O sentimento de culpa é um sentimento que surge como subproduto da violação dos valores internos da própria pessoa por oposição à vergonha cuja tónica está na violação de normas culturais e sociais. A culpa e a vergonha ambos contemplam a inadequação como ponto central, há a perceção de que o indivíduo falhou em corresponder ao que está certo e ao que é bom. No caso da culpa, este sentimento convida à punição do ego pela violação de expetativas morais.
A presença da culpa como fenómeno psicológico remonta a tempos imemoriais e prevalece como um vínculo coletivo à noção de ser humano enquanto ser moral, isto é, ser vivo que organiza a sua relação com a realidade de uma forma moral.
Não sendo capaz de concretizar de forma absoluta os ideais morais que orientam a nossa vida, sentimos de forma contínua na nossa vida culpa.
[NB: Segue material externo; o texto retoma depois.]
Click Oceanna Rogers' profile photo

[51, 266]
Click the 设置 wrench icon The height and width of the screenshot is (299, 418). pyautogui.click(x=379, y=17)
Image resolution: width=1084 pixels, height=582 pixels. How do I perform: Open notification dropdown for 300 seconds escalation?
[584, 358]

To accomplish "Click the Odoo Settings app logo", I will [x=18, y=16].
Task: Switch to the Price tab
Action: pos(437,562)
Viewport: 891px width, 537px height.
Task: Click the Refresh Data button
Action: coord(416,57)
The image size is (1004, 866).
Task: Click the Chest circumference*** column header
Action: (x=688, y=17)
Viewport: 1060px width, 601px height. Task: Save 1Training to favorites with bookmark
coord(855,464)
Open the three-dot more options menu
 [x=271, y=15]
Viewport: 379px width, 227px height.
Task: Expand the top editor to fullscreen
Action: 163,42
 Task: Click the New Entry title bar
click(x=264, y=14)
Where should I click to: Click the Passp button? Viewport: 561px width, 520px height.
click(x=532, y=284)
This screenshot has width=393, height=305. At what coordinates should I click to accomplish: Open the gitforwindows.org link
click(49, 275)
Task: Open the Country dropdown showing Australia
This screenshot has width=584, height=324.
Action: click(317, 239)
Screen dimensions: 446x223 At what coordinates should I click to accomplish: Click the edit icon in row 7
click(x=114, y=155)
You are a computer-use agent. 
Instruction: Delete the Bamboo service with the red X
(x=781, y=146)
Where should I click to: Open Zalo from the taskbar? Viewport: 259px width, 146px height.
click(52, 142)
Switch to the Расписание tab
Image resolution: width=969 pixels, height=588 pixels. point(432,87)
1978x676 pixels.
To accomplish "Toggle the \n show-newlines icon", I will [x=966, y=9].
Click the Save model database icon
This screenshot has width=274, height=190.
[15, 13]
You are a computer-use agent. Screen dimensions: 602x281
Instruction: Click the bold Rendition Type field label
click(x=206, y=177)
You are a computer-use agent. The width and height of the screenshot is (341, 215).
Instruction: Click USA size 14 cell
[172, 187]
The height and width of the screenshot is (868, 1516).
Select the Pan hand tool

Tomemos como exemplo a distribuição igualitária dos recursos, sendo este um pressuposto absoluto moral todos podemos sentir culpa de alguma forma ao tomarmos consciência da existência de quem tem menos que nós e de que de alguma forma somos privilegiados. Esta culpa pode não ultrapassar o limiar de deteção que permite ao indivíduo torna-la consciente, no entanto reside em nós influenciando as nossas atitudes e a forma como percebemos a realidade. Quando reside no inconsciente está mais distante de ser interpretada e devidamente integrada como um sinal que nos pode permitir uma resolução ou correção da mesma.
Este sentimento tem variantes importantes no que diz respeito à forma como se expressa em pessoas com diferentes tipos de personalidade. Em pessoas com elevados níveis de conscenciosidade, um traço da personalidade caracterizado pela tendência para o cumprimento escrupusloso de regras, pela organização, pela capacidade de adiar a gratificação/reforço e pela capacidade de se reger por objetivos; a culpa tem a sua expressão de forma exponenciada. Nestas pessoas, que tendencialmente são atentos observadores dos determinantes morais do comportamento, a culpa parece ter outro impacto. De tal modo que pessoas com elevados níveis de conscenciosidade podem ver-se mais facilmente manipuladas pelos seus pares narcísicos altamente competentes na manipulação social para alcançar os seus objetivos. Nestes casos a culpa parece um instrumento de subversão moral e instrumentalização da pessoa para conseguir um fim. A culpa induz um estado de desconforto psicológico, muitas vezes ansiedade, que convida a uma correção que muitas vezes é feita cedendo à expectativa narcísica que é continuamente comunicada.
Assim surge a pergunta: Qual será a melhor forma de não se deixar enredar neste tipo de manipulação narcísica? Em muitos casos o que acontece é uma transformação da pessoa num cético, desacreditando dos outros contudo esta solução está longe de ser ótima pois faz com que a pessoa desacredite do potencial de correção e melhoramento do outro. Ao acreditarmos e confiarmos voluntariamente no potencial do outro, mesmo tendo por base a consciência das suas inevitáveis falhas e corrupções morais, estaremos mais próximos de convidar esse potencial escondido a manifestar-se resultando na elevação dos padrões morais e éticos.